• Ejercicios:
**1)** Responde estas preguntas sobre el artículo acerca de la selección brasileña:
(a) ¿Contra qué selección perdió Brasil por dos goles en la primera jornada de la clasificación para el Mundial 2018?
(b) ¿Qué mes se señala como clave en la evolución de la selección brasileña?
(c) ¿En qué club juega Gabriel Jesus?
**2)** Copia la parte del artículo sobre la selección brasileña que empieza con las palabras que contienen "Posiblemente sea el" y termina con "compañeros y rivales.", pero cambia "mediapunta" por "centrocampista".
**3)** Sigue escribiendo el artículo sobre la evolución de la selección brasileña a partir de donde termina.

• Fragmento del artículo:
-*-
La evolución de la selección que quiere ser hexacampeona

Brasil, dirigido por Dunga, comenzó perdiendo por dos goles contra Chile en la primera jornada de la fase de clasificación hacia el Mundial 2018 en aquel 8 de octubre de 2015, y acaba, dos años y dos días después, goleando a la misma selección por 3 goles a 0, eliminando del pase al mundial a los chilenos y acabando como primera de grupo en su continente. El cambio tiene un nombre; Tite.

Brasil, tras el varapalo sufrido en el Mundial que se disputó en su propio país, debido a aquella derrota por 7-1 contra Alemania, aspiraba a llegar a Rusia en 2018 en plenas garantías de ganar la copa más ansiada por cualquier futbolista. Lo que no sabían es que el camino iba a ser duro, habría cambios de jugadores, cambios de estilos en el fútbol a practicar, cambio de una manera de ver el fútbol.

Comenzaron con Dunga, pero el mes clave en la evolución de la selección brasileña fue marzo del 2016, donde sendos empate a 2 goles contra Uruguay y Paraguay pusieron en riesgo su participación en la máxima competición de selecciones. Brasil no enamoraba, los brasileños se desarraigaban de un estilo tan alejado del jogo bonito, de sus históricos onces donde el torcedor se deleitaba con ellos. Dunga aburría a los brasileños y los resultados, además no acompañaban. Se decidió dar una vuelta de tuerca, y ahí apareció Tite. El salvador de Tite. Desde su llegada, diez victorias y dos empates.

Imagen: @FifaWorldCup

Posiblemente sea el nombre de ésta fase, pero si nos fijamos de manera íntegra en el tapete, hay un futbolista que no podemos dejar de nombrar: Gabriel Jesus. Aquel mediapunta habilidoso que ya recomendamos en el Mundial Sub-20 disputado en Nueva Zelanda en el año 2015 es, hoy en día, una de los futbolistas de futuro y presente de la selección y de todo el panorama internacional, siendo pieza clave en un conjunto tan importante como es el Manchester City F.C. Actualmente su rol de nueve es indiscutible aunque nos ha sorprendido gratamente, pues siempre lo veíamos en una posición más similar a la que ocupa Neymar Jr. Marca goles, hace jugar al equipo y a ello le añade desmarques, magia, movilidad continua… un futbolista que suma, y mucho, en esta Brasil y que desde su estreno en la absoluta en 2016, no para de ser elogiado por compañeros y rivales.
-*-
• Líneas de datos:
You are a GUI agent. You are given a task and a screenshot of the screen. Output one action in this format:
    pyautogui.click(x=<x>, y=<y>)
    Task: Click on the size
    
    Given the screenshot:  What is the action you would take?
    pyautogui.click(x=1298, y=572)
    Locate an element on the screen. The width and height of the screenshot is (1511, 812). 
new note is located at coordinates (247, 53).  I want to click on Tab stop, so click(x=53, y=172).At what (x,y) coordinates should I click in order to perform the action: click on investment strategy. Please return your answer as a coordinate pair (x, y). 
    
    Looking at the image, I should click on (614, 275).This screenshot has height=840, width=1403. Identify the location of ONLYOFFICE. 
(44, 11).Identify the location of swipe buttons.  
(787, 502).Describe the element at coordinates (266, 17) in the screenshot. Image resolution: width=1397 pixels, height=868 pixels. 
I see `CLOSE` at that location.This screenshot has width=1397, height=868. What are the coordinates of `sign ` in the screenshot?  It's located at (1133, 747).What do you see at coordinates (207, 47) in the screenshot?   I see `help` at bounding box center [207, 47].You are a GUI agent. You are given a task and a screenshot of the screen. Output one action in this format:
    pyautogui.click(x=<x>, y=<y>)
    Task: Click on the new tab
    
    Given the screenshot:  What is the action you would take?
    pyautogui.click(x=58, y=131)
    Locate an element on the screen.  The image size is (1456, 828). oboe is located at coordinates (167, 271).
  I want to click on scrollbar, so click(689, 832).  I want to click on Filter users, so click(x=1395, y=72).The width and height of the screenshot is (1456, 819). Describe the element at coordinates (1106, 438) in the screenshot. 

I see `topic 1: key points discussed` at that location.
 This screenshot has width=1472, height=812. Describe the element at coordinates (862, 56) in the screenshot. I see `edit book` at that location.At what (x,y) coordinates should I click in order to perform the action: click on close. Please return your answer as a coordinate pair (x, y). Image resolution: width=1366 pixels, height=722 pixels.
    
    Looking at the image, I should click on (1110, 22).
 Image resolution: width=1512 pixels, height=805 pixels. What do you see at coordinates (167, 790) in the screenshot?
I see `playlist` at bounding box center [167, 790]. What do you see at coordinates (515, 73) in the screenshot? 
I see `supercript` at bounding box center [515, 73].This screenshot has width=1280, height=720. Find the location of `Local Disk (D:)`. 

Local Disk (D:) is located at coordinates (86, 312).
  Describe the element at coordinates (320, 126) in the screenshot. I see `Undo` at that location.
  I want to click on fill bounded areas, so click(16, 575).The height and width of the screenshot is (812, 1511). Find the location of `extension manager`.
-*-
• Respuestas por tarea:
**1)**
(a) Contra Chile.
(b) Marzo de 2016.
(c) En el Manchester City F.C.

**2)**
Posiblemente sea el nombre de ésta fase, pero si nos fijamos de manera íntegra en el tapete, hay un futbolista que no podemos dejar de nombrar: Gabriel Jesus. Aquel centrocampista habilidoso que ya recomendamos en el Mundial Sub-20 disputado en Nueva Zelanda en el año 2015 es, hoy en día, una de los futbolistas de futuro y presente de la selección y de todo el panorama internacional, siendo pieza clave en un conjunto tan importante como es el Manchester City F.C. Actualmente su rol de nueve es indiscutible aunque nos ha sorprendido gratamente, pues siempre lo veíamos en una posición más similar a la que ocupa Neymar Jr. Marca goles, hace jugar al equipo y a ello le añade desmarques, magia, movilidad continua… un futbolista que suma, y mucho, en esta Brasil y que desde su estreno en la absoluta en 2016, no para de ser elogiado por compañeros y rivales.

**3)**
No obstante, hablar de Brasil, es hablar de Neymar Jr., que es sin duda alguna el jugador más a resaltar del conjunto de Tite. Éste año, además, ha protagonizado el fichaje estrella, con su paso al París Saint-Germain F.C. por más de 200 millones de euros, siendo el traspaso más caro de la historia y de lo cual están orgullosos en Brasil. Se fue a liderar un gigante club que busca codearse con los dioses europeos del balompié. Se fue del cobijo de Messi a ser el máximo estandarte del club francés. En Brasil siempre se ha comentado que, el líder de la selección brasileña, no puede estar a la sombra de otro jugador en su club. Y Neymar Jr. ha cumplido con ello. Aterrizará en Moscú más maduro, con más personalidad y sabe que su nombre, para que sea recordado al nivel de otros en su país, debe coronarse logrando la Copa del Mundo.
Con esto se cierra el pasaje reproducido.